Oh how my heart, my identity, my sense of self-assurance craves comfort.  I want {right now} a life that exudes confidence.  I want a life with friends already made right here.  I want a life where what is convenient is readily available. I want. I want. Oh, how I want…

But this is only one side of the story.  Long ago and in the re-commitment needed to walk ahead I continue to choose to lay down what I want on the surface of things and what the fleshy front of my heart craves insatiably.

It is true.  I staked my claim long ago to invest in eternal things at the sacrifice of comfort, convenience or an easy life.  But the reality is that that is never intended to be a once-in-time event.

No, the way of the Master who guides this journey, my journey, reaches far deeper and extends far more intricately into the stuff, the marrow, the life-giving blood pumping breath needed to sustain me.

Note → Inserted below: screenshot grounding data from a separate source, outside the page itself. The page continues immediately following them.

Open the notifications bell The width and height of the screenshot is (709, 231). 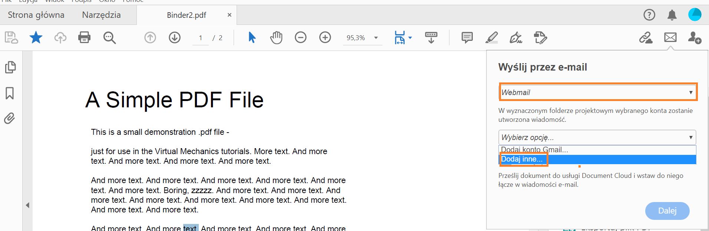[672, 15]
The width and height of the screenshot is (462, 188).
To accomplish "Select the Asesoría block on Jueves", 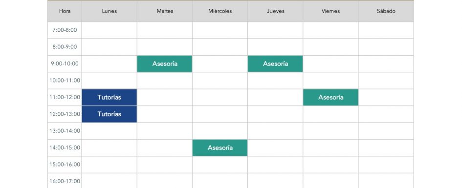I will click(x=275, y=63).
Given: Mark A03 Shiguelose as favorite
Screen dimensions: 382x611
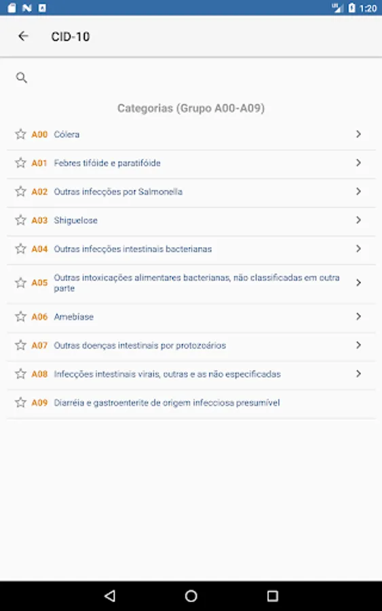Looking at the screenshot, I should [x=20, y=220].
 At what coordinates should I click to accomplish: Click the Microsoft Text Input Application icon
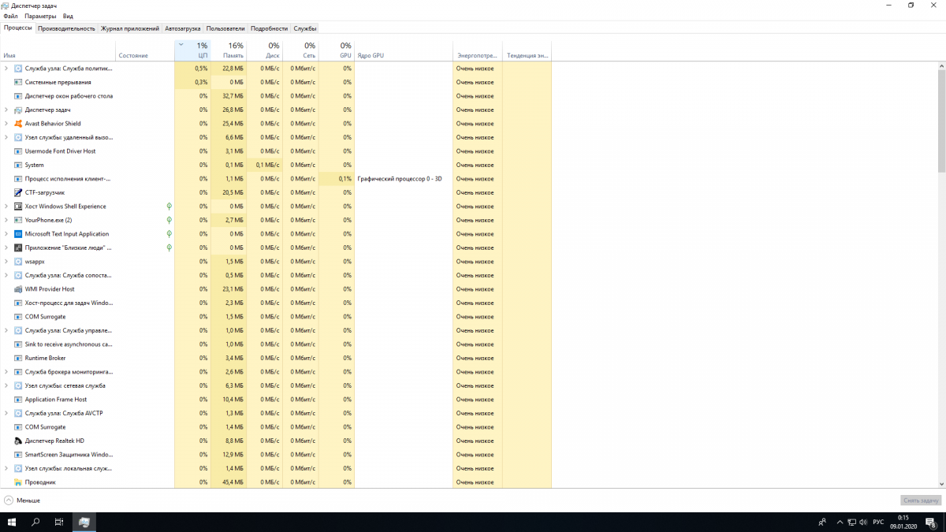point(18,234)
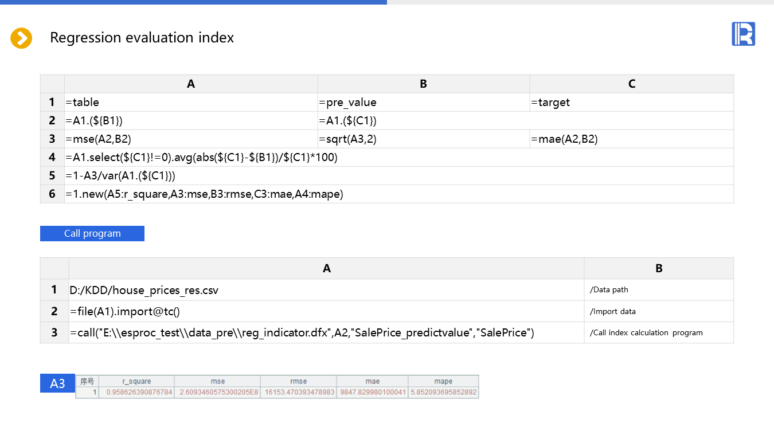774x435 pixels.
Task: Select the D:/KDD/house_prices_res.csv cell
Action: click(326, 290)
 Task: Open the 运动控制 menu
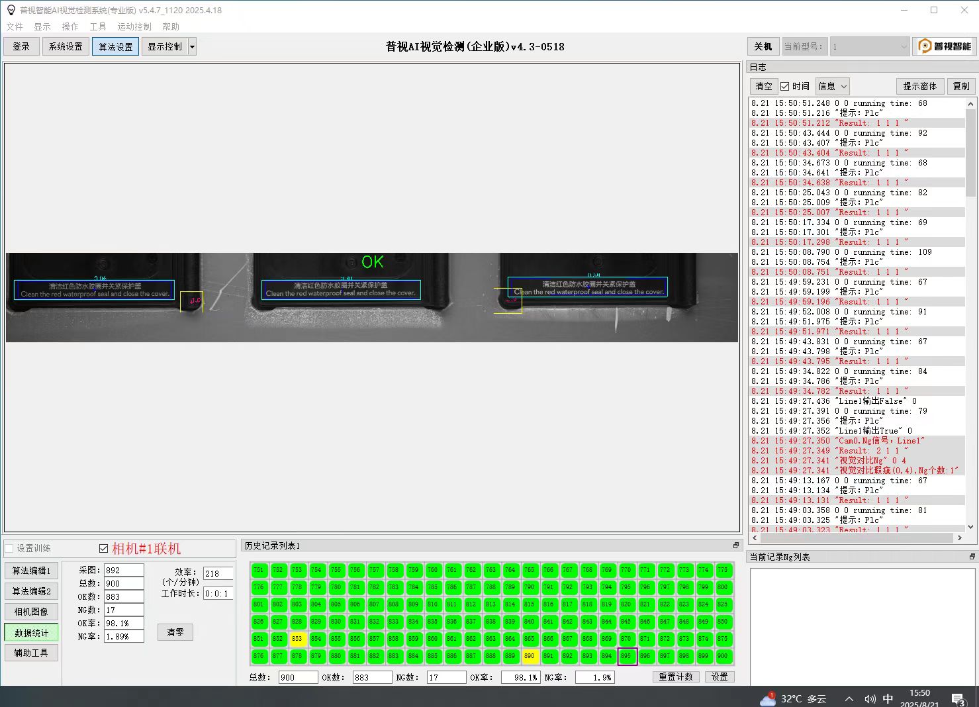click(x=134, y=26)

And I am learning that there is only one place that will take me further.  It is a place of humility and surrender.  It is a place of continually realizing all I cannot do in my own strength.  It is an embracing and never-letting-go of this next thread ::

It is only in a journey that brings me face-to-face with my weakness that I can truly become strong.

On Sunday, our pastor opened up a dear and true passage with a dear and true truth.

2 Corinthians 12:9

 But he said to me,

“My grace is sufficient for you, for my power is made perfect in weakness.”

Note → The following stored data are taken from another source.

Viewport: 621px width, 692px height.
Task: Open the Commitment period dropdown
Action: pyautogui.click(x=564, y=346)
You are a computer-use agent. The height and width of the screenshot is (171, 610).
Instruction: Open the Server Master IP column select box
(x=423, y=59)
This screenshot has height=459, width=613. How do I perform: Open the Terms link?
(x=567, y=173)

Therefore I will boast all the more gladly of my weaknesses, so that the power of Christ may rest upon me...

For when I am weak, then I am strong.

He spoke of this being the pinnacle of this entire letter to the Corinthians.  And I would say, too, that it is the pinnacle of this journey in moving overseas, in learning a whole new life, in rendering as my own the calling of stranger and alien in this world.

I cannot hope to serve Him in this life if I am unwilling to face my utter weakness. 

Some things are circumstantial...like having a baby a mere six months after moving overseas.

Some things are personality…like never having been the daring kind, the one to ‘just do it’ but having that oh-so-often, oh-so-timid heart.

Some things are are part and parcel of the missionary call…like being the odd ball, the newcomer, the stranger in a foreign land.

But no matter the origin, all of this means that I can not take very many steps ahead without slamming into that wall of my own weakness.  There is not the comfort of success in new endeavors, at least not yet.  All that seems to loom most days is the overwhelming reality of all yet to be learned, tackled, surmounted.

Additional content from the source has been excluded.